SOLUTION 10: $\ \$ To integrate $\displaystyle{ \int {\sqrt{x^2-4} } \ \ dx }$ use the trig substitution $$x = 2 \sec \theta$$ so that $$dx = 2 \sec \theta \tan \theta \ \ d\theta$$ Substitute into the original problem, replacing all forms of $x$, getting $$\displaystyle { \int \sqrt{x^{2}-4} \ dx} = \displaystyle { \int \sqrt{ 4 \sec^{2} \theta - 4 } \cdot 2 \sec \theta \tan \theta \ d \theta }$$ $$= \displaystyle{ 2 \int \sqrt{4(\sec^{2} \theta - 1) } \ \sec \theta \tan \theta \ d \theta }$$ $$= \displaystyle{ 4 \int \sqrt{\sec^{2} \theta - 1 } \ \sec \theta \tan \theta \ d \theta }$$ $$= \displaystyle { 4 \int \sqrt{\tan^{2} \theta} \ \sec \theta \tan \theta \ d \theta }$$ $$= \displaystyle { 4 \int \tan \theta \ \sec \theta \tan \theta \ d \theta }$$ Now use integration by parts. Let $u = \tan \theta$ and $dv = \sec \theta \tan \theta \ d \theta$ , so that $du = \sec^2 \theta \ d \theta$ and $v = \sec \theta$. Let $A = \displaystyle { \int \tan \theta \sec \theta \tan \theta \ d \theta }$. Then $$A = \displaystyle { \int \tan \theta \sec \theta \tan \theta \ d \theta } = \sec \theta \tan \theta - \displaystyle { \int \sec \theta \sec^{2} \theta \ d \theta }$$ (Recall that $\sec^2 \theta = 1 + \tan^2 \theta$.) $$= \displaystyle { \sec \theta \tan \theta - \int \sec \theta (1 + \tan^{2} \theta) \ d \theta }$$ $$= \displaystyle { \sec \theta \tan \theta - \int \sec \theta \ d \theta - \int \sec \theta \tan^{2} \theta \ d \theta }$$ (Recall that $\displaystyle { \int \sec \theta \ d \theta } = \ln\Big| \sec \theta + \tan \theta \Big| + C$.) $$= \displaystyle { \sec \theta \tan \theta - \ln\Big| \sec \theta + \tan \theta \Big| - \int \tan \theta \sec \theta \tan \theta) \ d \theta }$$ $$= \displaystyle { \sec \theta \tan \theta - \ln\Big| \sec \theta + \tan \theta \Big| - A }$$ Then $$2A = \sec \theta \tan \theta - \ln\Big| \sec \theta + \tan \theta \Big| + C$$ so that $$\displaystyle { A = \int \tan \theta \sec \theta \tan \theta \ d \theta = \frac{1}{2} \sec \theta \tan \theta - \frac{1}{2} \ln \Big|\sec \theta + \tan \theta \Big| + C }$$ and $$\displaystyle { \int \sqrt{x^{2}-4} \ dx = \displaystyle { 4 \int \tan \theta \ \sec \theta \tan \theta \ d \theta } = 4 \Big( \frac{1}{2} \sec \theta \tan \theta - \frac{1}{2} \ln \Big|\sec \theta + \tan \theta \Big| \Big) } + C$$ $$= \displaystyle { 2 \sec \theta \tan \theta - 2 \ln \Big|\sec \theta + \tan \theta \Big|} + C$$ $\Bigg($ We need to write our final answer in terms of $x$.

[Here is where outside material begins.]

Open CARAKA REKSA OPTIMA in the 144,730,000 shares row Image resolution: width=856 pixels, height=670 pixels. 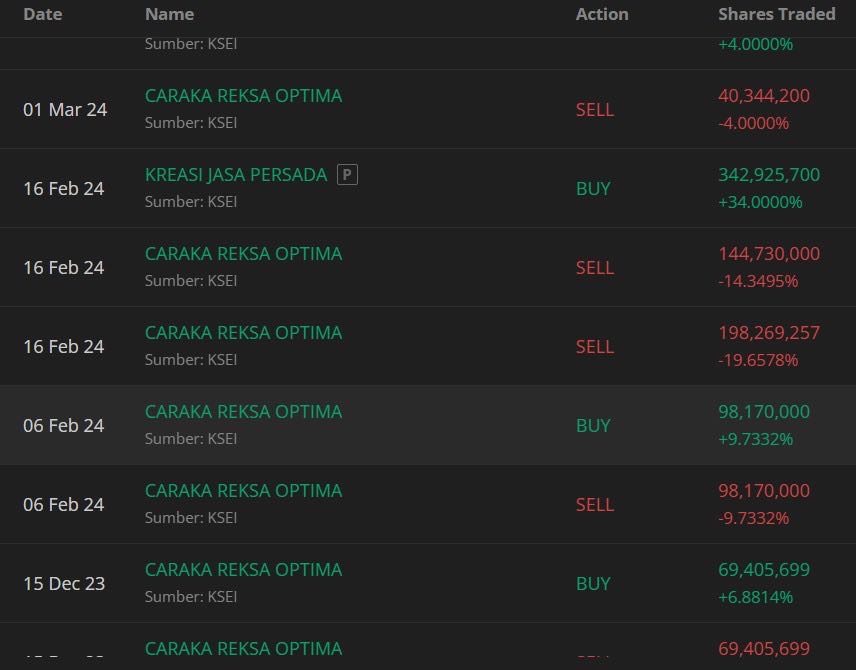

Since $$x = 2 \sec \theta$$ it follows that $$\sec \theta = \displaystyle{ x \over 2 } = \displaystyle{ hypotenuse \over adjacent }$$ and from the Pythagorean Theorem that $$(adjacent)^2 + (opposite)^2 = (hypotenuse)^2 \ \ \longrightarrow$$ $$(2)^2 + (opposite)^2 = (x)^2 \ \ \longrightarrow \ \ \ opposite = \sqrt{x^2-4} \ \ \longrightarrow$$ $$\tan \theta = \displaystyle{ opposite \over adjacent } = \displaystyle{ \sqrt{x^2-4} \over 2} . \Bigg)$$ $$= \displaystyle { 2 \Big(\frac{x}{2}\Big)\Big(\frac{\sqrt{x^{2}-4}}{2}\Big) - 2 \ln \Big|\frac{x}{2} + \frac{\sqrt{x^{2}-4}}{2} \Big| + C }$$ $$= \displaystyle { \frac{x \sqrt{x^{2}-4}}{2} - 2 \ln \Big|\frac{x}{2} + \frac{\sqrt{x^{2}-4}}{2} \Big| + C }$$